Stanford sees slow growth for B2B commerce

While online business-to-business transactions have not taken off as rapidly as once anticipated, so called 'e-procurement' will eventually catch on given the cost savings and competitive advantage it provides, according to new research.

          While online business-to-business (B2B) transactions have not taken off as rapidly as once anticipated, so called "e-procurement" will eventually catch on given the cost savings and competitive advantage it provides, according to research performed by the Stanford University Business School.

          The research indicates that the perception of e-procurement as risky, or difficult to integrate with companies' current information systems, has resulted in slower adoption, or limited use of B2B transactions in companies non-core business areas such as buying office products or acquiring repair or maintenance services.

          Part of the problem is choosing a technology platform, Antonio Davila, assistant professor of accounting at the Stanford School of Business in California, says in a report on the research.

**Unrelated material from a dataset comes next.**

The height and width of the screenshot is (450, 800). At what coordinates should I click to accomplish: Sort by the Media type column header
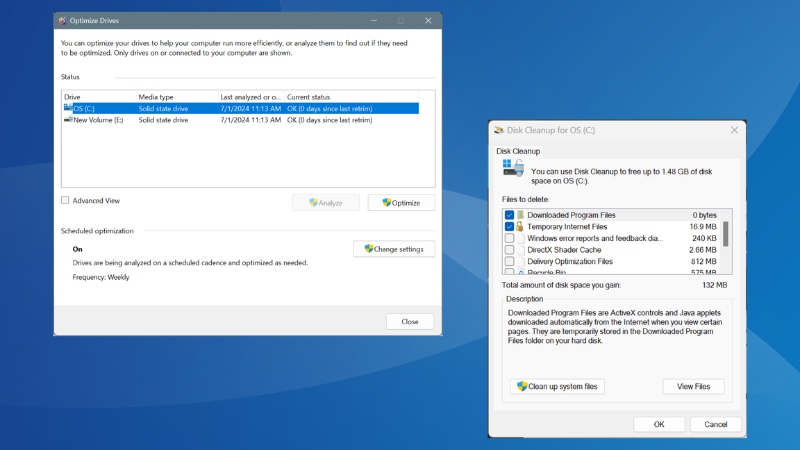tap(155, 97)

          "They're not just betting on the technology, but also on which technology. That's delaying the whole process," Davila says in the report.

          This delay comes after market analysts released sky-high predictions in the late 1990s that online transactions would balloon from $US600 billion in 2000 to $US6.3 trillion in 2004, the researchers note.

          However, aggressive technology adopters tend to see e-procurement as low-risk given the competitive advantage that B2B transactions can afford them by reducing costs, strengthening brand image and improving customer service, the researchers say. These aggressive adopters will most likely drive the growth of e-procurement adoption over the next two years, the researchers say, including in core business areas such as computer companies buying microprocessors and memory chips online.

          In fact, e-procurement enabled spending is forecast to grow 433%, expanding from 2% of total purchases today, to 11%, according to a survey the researchers conducted with 168 purchasing managers. In a statement about their survey, the researchers did not provide information on current e-procurement enabled spending figures, but just gave the percentage growth forecasts.

          E-procurement goods and services include software, market exchanges, B2B auctions and purchasing consortia that leverage the purchasing power of numerous buyers to negotiate discount prices.

          Indeed, much of the growth will be spurred by cost savings involved, which some e-procurement users reported to be a 42% reduction in purchasing transaction costs, the researchers say.